Raytheon is offering specialized training academies around the world to strengthen private organizations and government agencies against cyberattacks.
The company's unique training curriculum is based on its decades of cybersecurity experience. Academy classes follow the model established by Raytheon's existing Cyber Academy in a Middle Eastern country, where the first class of 20 students recently completed a three-week introductory course. The students learned to defend networks and systems against cyber threats.
“A lot of commercial training focuses on teaching you how to take and pass a test,” said Tom Goodman, business development director for Raytheon Cybersecurity and Special Missions. “Our training takes a completely different approach, focusing on hands-on, experiential learning. Students learn by failing at first, improving their skills and then becoming successful. It's not just theory; it's practical application.”
Raytheon piloted the program in February 2016, at Khalifa University in the United Arab Emirates, where 55 students took part in a four-day, cyber-skills workshop.
The school limits class sizes to 20 students, with two instructors who have real-world cybersecurity experience. The academy offers three tiers of instruction – a three-week foundational course, a four-week intermediate course and a four-week operational course.
“As the training progresses, students get an opportunity to focus on becoming security operations center operators, malware analysts, penetration testers, forensics examiners, all the way up to managing and leading cybersecurity operations teams,” Goodman said.
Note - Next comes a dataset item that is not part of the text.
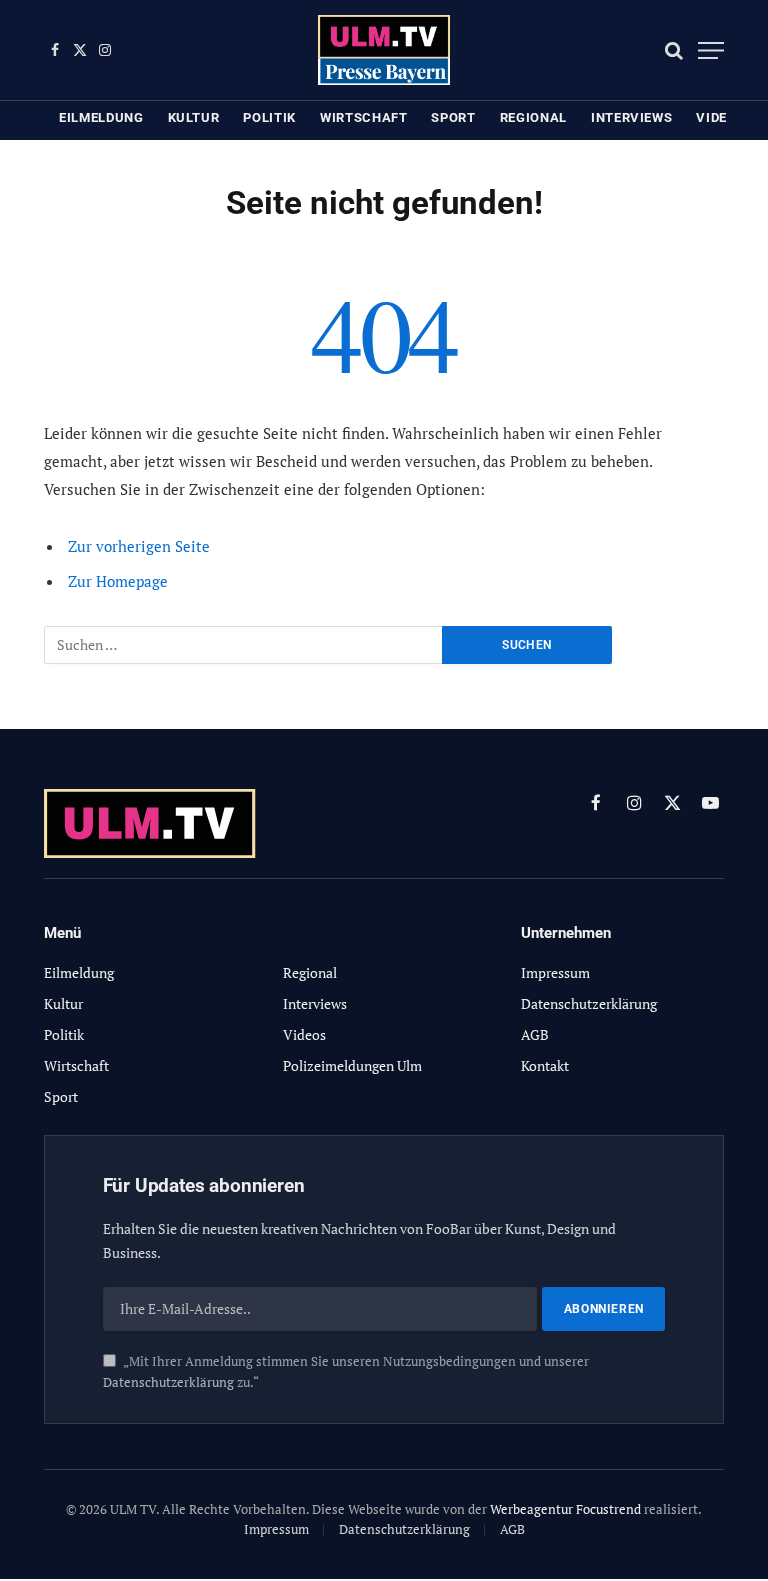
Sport (453, 117)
Conscripts fulfilling their national service obligation have comprised the first two academy classes, with students coming from different backgrounds, ages, education and professions.
“We focus on aptitude,” Goodman said. “They could be art history majors, but they've just got an affinity to be able to look at things a little bit differently.”
For example, during the first class, a facility engineer without a cyber background scored so low on the pre-assessment test that the instructors didn’t think he’d pass.
“But he had a hunger for a knowledge, and was one of the most engaged students, always staying after class asking questions,” said Ryan Bagby, Raytheon Cyber Academy product and program manager. “His work ethic and drive combined with the knowledge he gained helped him become one of our best students.”
Academy students learn from their mistakes. Instructors introduce new malware, threats and attacks the students have never seen before, resulting in them getting hacked. From those failures and with additional training, students learn how to contain, mitigate and clean up the environment the next time they see that threat.
“It’s kind of like learning to ride a bike,” Goodman said. “The first or second time you get on it, you fall over, you’re a little bit wobbly, you skin your knees, but after a while, you find where you can go little bit further. You find you’re able to keep your balance, and then, the next thing you know, you're cruising around the neighborhood with your friends.”
Goodman said the interest and demand for the academy is unlike anything he’s seen in his 40-year cyber career. His team is getting inquiries from the Middle East, Western Europe and Eastern Europe, among other regions. They’ve talked with representatives from industries that include financial services, energy companies, health-care organizations, oil and natural gas, law enforcement and government ministries.
“I think people recognize whether you are private industry, government ministry or academia that cybersecurity is no longer an IT problem, it is an operational problem,” Goodman said. “And they need to invest in training that gives employees, at all levels, a good understanding of how to recognize cybersecurity problems and how to protect their organization regardless of their role or position.”